=== Recorded data ===
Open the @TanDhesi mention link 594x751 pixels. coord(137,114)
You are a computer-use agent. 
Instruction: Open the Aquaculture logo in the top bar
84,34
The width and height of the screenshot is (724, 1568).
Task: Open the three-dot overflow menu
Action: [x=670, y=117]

=== Description of the task ===
Your output must be an exact copy of every entry.

=== Reply to the exercise ===
Open the @TanDhesi mention link 594x751 pixels. coord(137,114)
You are a computer-use agent. 
Instruction: Open the Aquaculture logo in the top bar
84,34
The width and height of the screenshot is (724, 1568).
Task: Open the three-dot overflow menu
Action: [x=670, y=117]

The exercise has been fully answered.